プログリットを選んでいただいた理由は何でしたでしょうか?
古澤様:プログリットは、実は以前に立命館の職員が受講していました。立命館はSGUプログラム(※)の採択校ということもあり、職員が目指すべき英語力を定めており、指標としてTOEICスコアを目標に置いています。
職員の英語力向上をサポートいただく中で、自分の現在地を知り、適切な目標設定をし、合理的に学習することで最短経路で英語力を上げる、というプログリットのやり方は、アスリートとの親和性が非常に高いと感じていました。
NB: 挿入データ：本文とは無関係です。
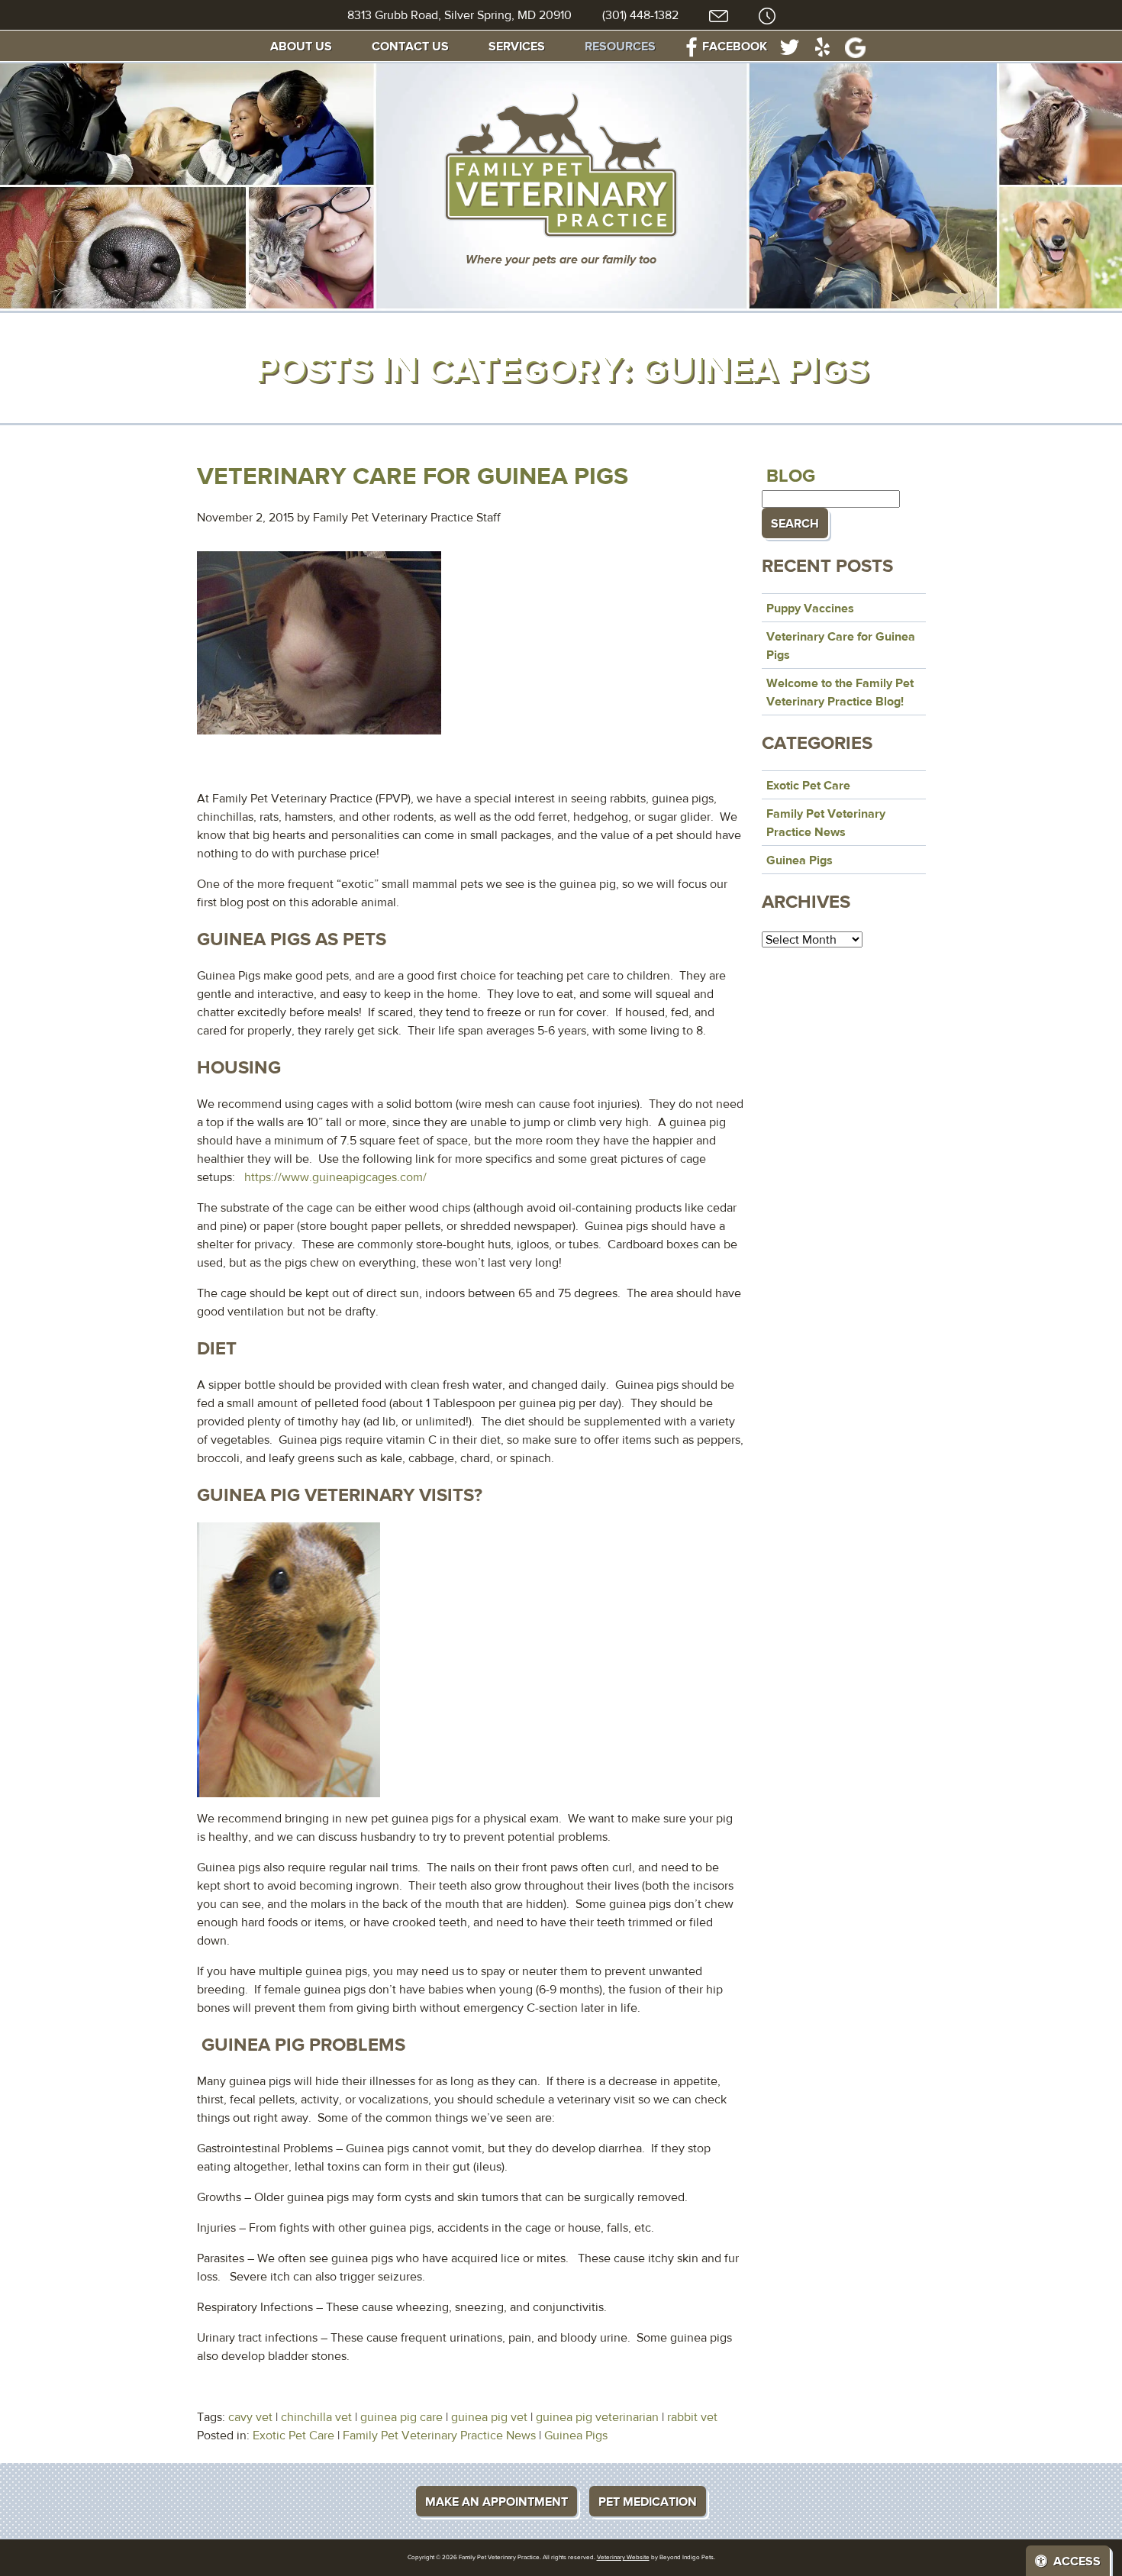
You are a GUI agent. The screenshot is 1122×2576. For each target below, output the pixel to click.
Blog (790, 475)
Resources (620, 46)
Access (1077, 2561)
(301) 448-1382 (640, 14)
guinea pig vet (489, 2416)
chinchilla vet (316, 2416)
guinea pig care (401, 2416)
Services (516, 46)
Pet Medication (647, 2501)
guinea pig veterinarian (597, 2416)
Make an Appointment (496, 2501)
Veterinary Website (623, 2557)
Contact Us (410, 46)
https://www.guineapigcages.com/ (335, 1176)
また、自分自身も受講したのですが、担当のコンサルタントの方が、受講者が何を目指しているのか、その目標に行き着くためには何が必要なのかのプロセスを真剣に考える姿勢は、学生支援のあり方を考える貴重な機会にもなりました。プログリットのコンサルタントの方のサポートを通して、学生を本当の意味で支援するということは、丁寧なコミュニケーションを重ねた上で、それぞれの想い・自発性を引き出すところからスタートするように感じています。
プログリットは、コンサルタントの方の伴走により、学生たちのモチベーションを高め続け、課題を明確にした上で、最適な学習計画を組んでいただけるということで、学生アスリートを対象とする今回のプログラムにも合っているだろうと思いました。
(※SGUプログラムとは、徹底した国際化に取り組む大学を重点支援する国の支援事業)
当該プログラムには、どういった学生がご応募してくださっているのでしょうか。
古澤様:私たちが想定していた以上に多様な層からの応募が多い印象です。当初は、競技能力が高い学生からの応募が多いのではないかと思っていました。しかし実際は、筋力トレーニングを指導するS&C(ストレングス&コンディショニングコーチ)の学生が応募してくれたり、英語を使って将来スポーツ指導をしたい、競技選手として殻を破りたい、大きくステップアップしたい、といった学生からの応募が多くあり、これは意外だったとともに、大変嬉しく思っています。
今後は立命館を代表する強豪クラブであるアメフト、ホッケーといった部活からも、もっと応募者が増えてほしいと思っていますが、現状なかなか難しい事情もあります。例えばアメフトだと、プログラムの実施時期はシーズン真っ只中で、当然シーズンで勝つことを1番に考えています。そんな中で毎日3時間の英語学習をやってもらうとなると、興味はあるがチャレンジする一歩を踏み出せないという学生は多いと思っています。ここについては、短いスパンで競技生活を考えるのではなく、もう少し長期目線でキャリアを考えて、今、プログラムに参加することを決断してもらえるように、スポーツ強化オフィスとしても支援していきたいと考えています。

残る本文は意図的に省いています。